Did you know: A grateful thank you to the Vermont Federal Credit Union for becoming a “Connection Sponsor,” donating $1,000 in support of our free Community Tech Help program.
New in for DVDs:
“Good Luck, Have Fun, Don’t Die” (Rated R). Sam Rockwell plays a time traveler hoping to stop the birth of a sentient and deadly AI.
“Christy” (Rated R) The life and career of Christy Martin, a successful female boxer in the 1990s.
“Die My Love” (Rated R) Grace, a writer and young mother, is suffering from postpartum depression and slowly spiraling into madness. Moving into an old house with her husband, Jackson, her mind begins to unravel as she becomes increasingly agitated and erratic.

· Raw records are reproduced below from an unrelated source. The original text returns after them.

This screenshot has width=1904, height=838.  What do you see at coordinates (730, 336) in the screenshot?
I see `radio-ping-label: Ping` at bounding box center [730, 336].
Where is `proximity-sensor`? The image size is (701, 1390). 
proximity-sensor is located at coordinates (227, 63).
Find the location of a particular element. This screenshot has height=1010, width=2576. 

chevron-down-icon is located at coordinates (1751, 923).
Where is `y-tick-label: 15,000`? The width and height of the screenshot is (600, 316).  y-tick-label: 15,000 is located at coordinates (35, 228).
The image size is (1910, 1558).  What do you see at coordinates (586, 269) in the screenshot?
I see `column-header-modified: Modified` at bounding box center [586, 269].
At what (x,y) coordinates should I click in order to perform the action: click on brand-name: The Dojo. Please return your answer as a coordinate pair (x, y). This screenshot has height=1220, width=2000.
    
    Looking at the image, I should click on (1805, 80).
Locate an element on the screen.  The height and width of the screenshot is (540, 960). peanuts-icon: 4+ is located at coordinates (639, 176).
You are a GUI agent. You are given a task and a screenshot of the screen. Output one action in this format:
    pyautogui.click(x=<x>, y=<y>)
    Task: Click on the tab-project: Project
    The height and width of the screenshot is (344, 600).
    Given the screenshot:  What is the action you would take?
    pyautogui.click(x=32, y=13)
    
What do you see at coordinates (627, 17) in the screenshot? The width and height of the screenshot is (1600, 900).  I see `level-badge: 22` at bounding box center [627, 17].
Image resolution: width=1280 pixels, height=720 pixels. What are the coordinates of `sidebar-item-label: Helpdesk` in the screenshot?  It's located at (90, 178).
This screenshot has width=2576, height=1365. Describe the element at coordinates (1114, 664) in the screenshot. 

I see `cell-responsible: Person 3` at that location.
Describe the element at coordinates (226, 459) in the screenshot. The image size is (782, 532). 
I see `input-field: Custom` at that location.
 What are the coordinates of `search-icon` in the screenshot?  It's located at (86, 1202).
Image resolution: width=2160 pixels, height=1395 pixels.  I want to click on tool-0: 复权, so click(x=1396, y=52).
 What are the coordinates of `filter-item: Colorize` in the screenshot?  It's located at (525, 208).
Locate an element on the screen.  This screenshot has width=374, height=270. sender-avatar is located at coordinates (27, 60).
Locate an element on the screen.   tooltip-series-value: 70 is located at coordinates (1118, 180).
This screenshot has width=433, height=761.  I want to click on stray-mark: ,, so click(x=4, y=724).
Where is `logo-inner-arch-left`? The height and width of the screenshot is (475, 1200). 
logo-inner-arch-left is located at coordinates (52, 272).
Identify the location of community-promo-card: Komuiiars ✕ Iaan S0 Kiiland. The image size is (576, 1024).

Large Print books donated by Brenda Whittaker:
"The Astral Library" by Kate Quinn in memory of Marion Philipsen. Alix takes nightly refuge in the high-vaulted reading room at the Boston Public Library, escaping into her favorite fantasy novels and dreaming of far-off lands. Until the day she stumbles through a hidden door and meets the Librarian: the ageless, acerbic guardian of a hidden library where the desperate and the lost escape to new lives … inside their favorite books.
"The Correspondent" by Virginia Evans in memory of Frances Brown-Close. Most mornings, around half past ten, Sybil sits down to write letters — to her brother, to her best friend, to the president of the university who will not allow her to audit a class she desperately wants to take, to Joan Didion and Larry McMurtry to tell them what she thinks of their latest books, and to one person to whom she writes often yet never sends the letter. Sybil expects her world to go on as it always has — a mother, grandmother, wife, divorcee, distinguished lawyer, she has lived a very full life. But when letters from someone in her past force her to examine one of the most painful periods of her life, she realizes that the letter she has been writing over the years needs to be read.
"A Far-Flung Life" by M.L. Stedman in memory of Madelynn C. Neumann. Remote Western Australia, 1958: here, for generations, the MacBrides have lived on a vast sheep station, Meredith Downs. It is a million acres, an ocean of arid land. On an ordinary day, on a lonely road, under the unending blue sky, patriarch Phil MacBride swerves to avoid a kangaroo. In seconds the lives of the entire MacBride family are shattered. And then, tragedy revisits when a twist of consequences claims the life of one sibling, and leads another to give up everything for the sake of an innocent child. Matt, the youngest MacBride, is plunged into a moral and emotional journey for which there is no map, no guide.
“Go Gentle” by Maria Semple. Adora Hazzard has it all figured out. A Stoic philosopher and divorcee, she lives amongst friends and culture on New York's Upper West Side, and works for the ultra-wealthy and secretive Lockwood family as a private ethics tutor for their tween boys. Her main life hack, and the key to her own enviable happiness, is to desire only what you have. Everything else life throws at you? Don't just accept it; love it. Amor Fati. Adora believes it so deeply she has it tattooed on her wrist. But when Adora meets Digby, a handsome stranger at the ballet, she finds herself loving fate indeed. But soon, she's pulled into a world of secret rendezvous, black-market art deals, and international intrigue. Driven by an unexpected and maddening desire, Adora risks reputation, job and hard-won serenity for the feelings Digby has awoken in her.
“Superstars” by Ann Scott. One day, musician Louise receives a life-changing advance from a record label to produce her own electronic music. She struggles to handle the responsibility of professionalizing her lifestyle, one suffused with the omnidirectional drama of the women in her circle, and with her own equivocations about her role in it.